Durch die Dekonstruktion und kontextuell pointierte Reorganisation von Zeichen und Codes wird durch Günyol & Kunt nicht auf eine Wahrheit des Politischen abgezielt, sondern die „Politik der Wahrheit“ dechiffriert.[3] Der Begriff der „Politik der Wahrheit“[4] wurde von Michel Foucault geprägt, und bezeichnet eine gesellschaftliche Ordnung der Wahrheit, die anerkannte Techniken und Verfahren zur Produktion und Feststellung dieser Wahrheit hervorbringt und die immer auch mit spezifischen Machtverhältnissen verknüpft ist. Macht und Wissen verschränken sich in der Organisation und Herstellung von Fakten und deren Interpretation: „Vor allem aber sieht man, daß der Entstehungsherd der Kritik im wesentlichen das Bündel der Beziehungen zwischen der Macht, der Wahrheit und dem Subjekt ist. Wenn es sich bei der Regierungsintensivierung darum handelt, in einer sozialen Praxis die Individuen zu unterwerfen – und zwar durch Machtmechanismen, die sich auf Wahrheit berufen, dann würde ich sagen, ist die Kritik die Bewegung, in welcher sich das Subjekt das Recht herausnimmt, die Wahrheit auf ihre Machteffekte hin zu befragten und die Macht auf ihre Wahrheitsdiskurse hin. Dann ist die Kritik die Kunst der freiwilligen Unknechtschaft, der reflektierten Unfügsamkeit. In dem Spiel, das man die Politik der Wahrheit nennen könnte, hätte die Kritik die Funktion der Entunterwerfung.“[5]

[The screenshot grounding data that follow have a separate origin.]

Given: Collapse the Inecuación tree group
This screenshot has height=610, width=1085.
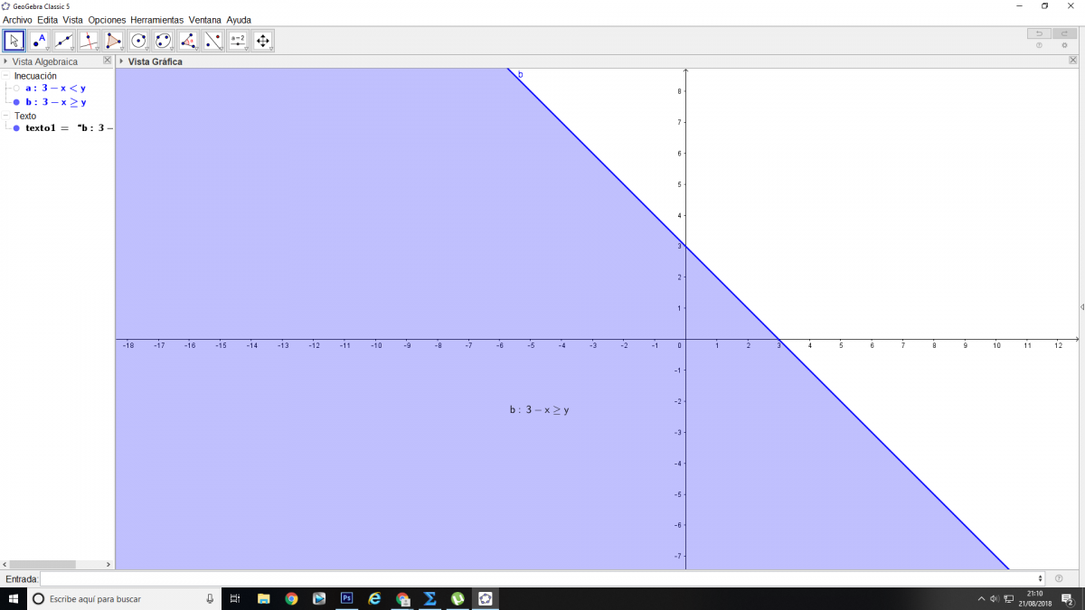Looking at the screenshot, I should (x=6, y=76).
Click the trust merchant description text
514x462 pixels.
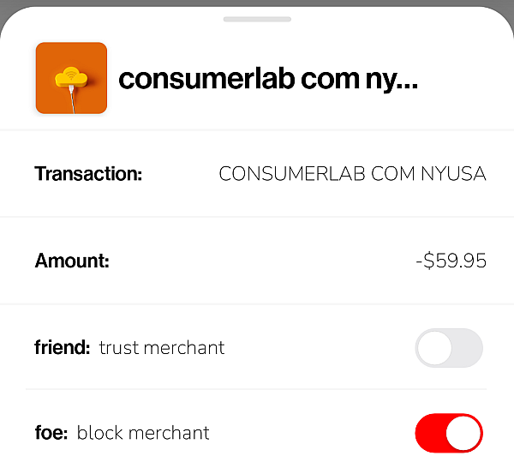162,348
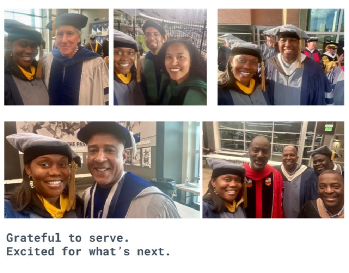
Task: Select the man in the red doctoral gown
Action: (x=263, y=178)
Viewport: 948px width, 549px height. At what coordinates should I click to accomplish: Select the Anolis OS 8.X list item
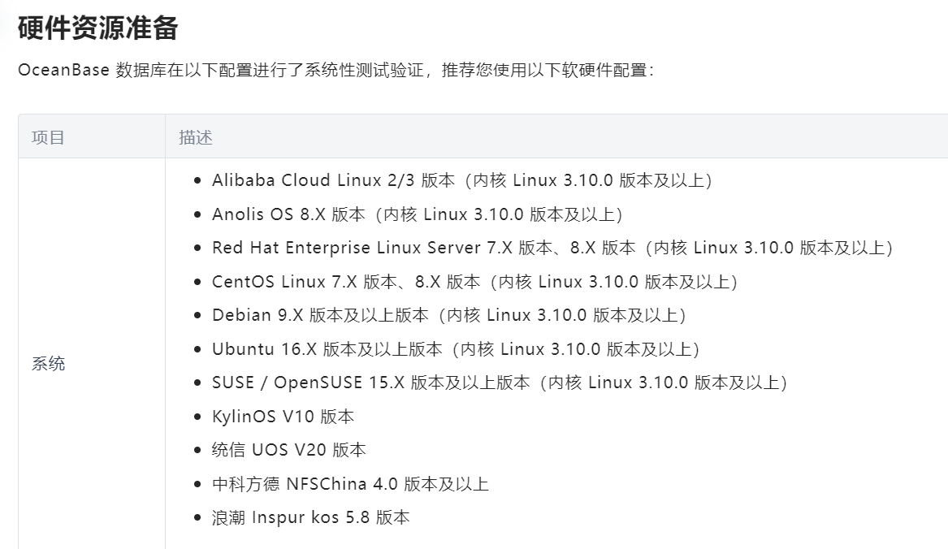point(418,214)
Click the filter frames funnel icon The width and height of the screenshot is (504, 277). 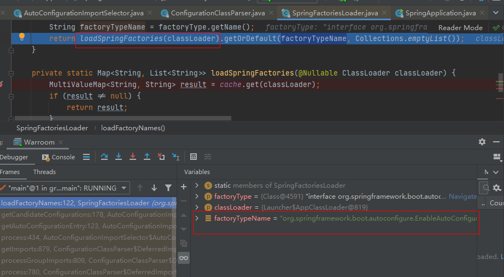tap(168, 188)
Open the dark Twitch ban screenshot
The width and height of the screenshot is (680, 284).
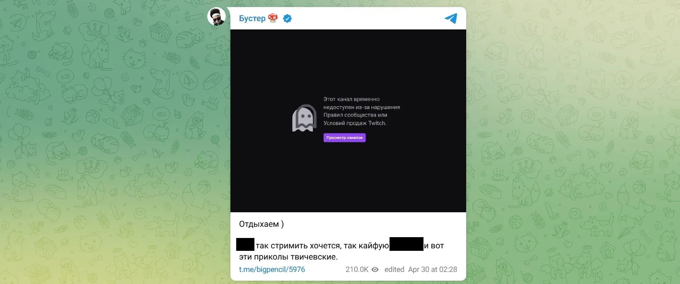(x=348, y=121)
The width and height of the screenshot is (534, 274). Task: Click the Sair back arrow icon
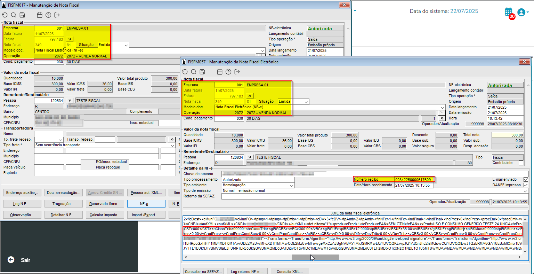(x=11, y=260)
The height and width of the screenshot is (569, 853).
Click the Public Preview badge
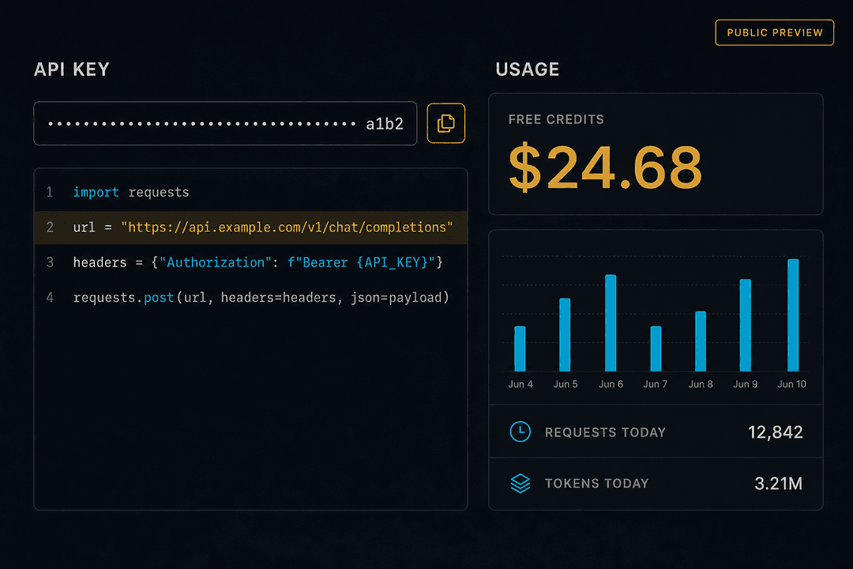click(x=774, y=32)
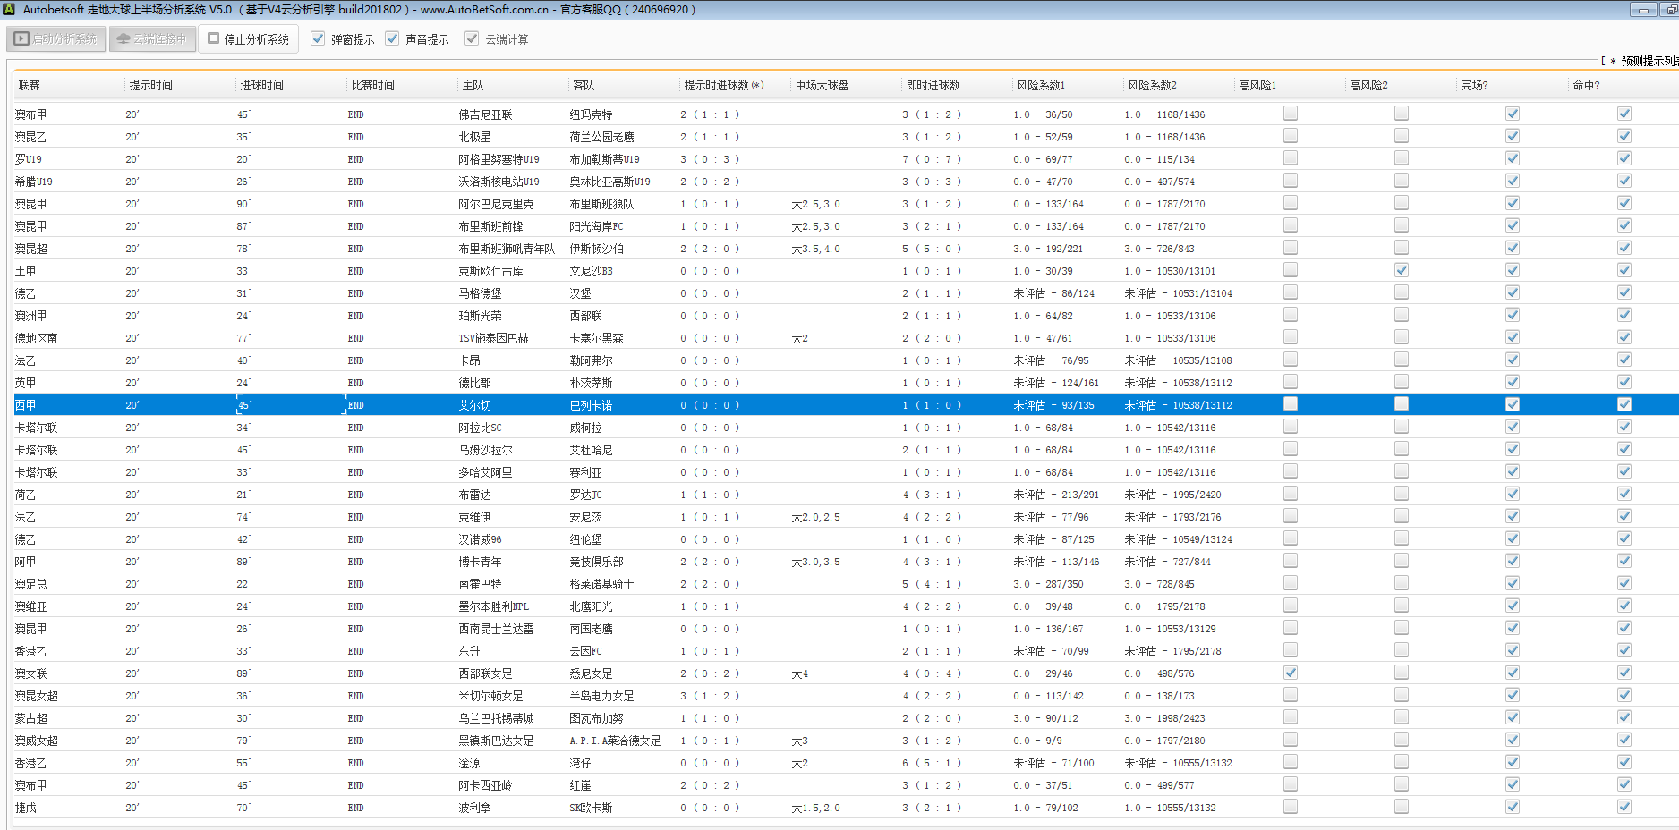
Task: Disable the 弹窗提示 checkbox
Action: (x=318, y=39)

Auch in diesem Sinne wird deutlich, dass Günyol & Kunt durch ihre Arbeiten nicht polemisch kritisieren, nicht eindeutig Stellung beziehen, sondern mit unterschwelliger Dekonstruktion und anschließender Rekonstruktion Wahrnehmungs- und Denkschemata durchbrechen und damit nicht nur neue Sichtweisen, sondern auch deren kritische Reflexion und schließlich Veränderung in der Begegnung mit Symbolen, Zeichen der Macht, Codes verlautbarter Wahrheit eröffnen.


[1]
                  [1] Siehe http://blog.zeit.de/stoerungsmelder/2014/05/26/neonazis-ueberfallen-wahlparty-im-dortmunder-rathaus_16406 (04.06.14, 10:52)
 

[2] http://www.s-draht.de/produkte/sicherheitsdraht/sicherheitsdraht.htm

[3] Den Dokumentarismen widmet sich seit Jahren vor allem die Künstlerin und Autorin Hito Steyerl. Siehe Hito Steyerl: Politik der Wahrheit. Dokumentarismen im Kunstfeld, in: springerin 03/2013, Reality Art; sowie Hito Steyerl: Die Farbe der Wahrheit.  Dokumentarismen im Kunstfeld, Wien 2008.

[4] Michel Foucault: Technologien der Wahrheit, in: Jan Engelmann (Hg.): Foucault – Botschaften der Macht. Reader Diskurs und Medien. Stuttgart 1999, S. 133-144

[5] Foucault, Michel (1992): Was ist Kritik? Berlin: Merve Verlag.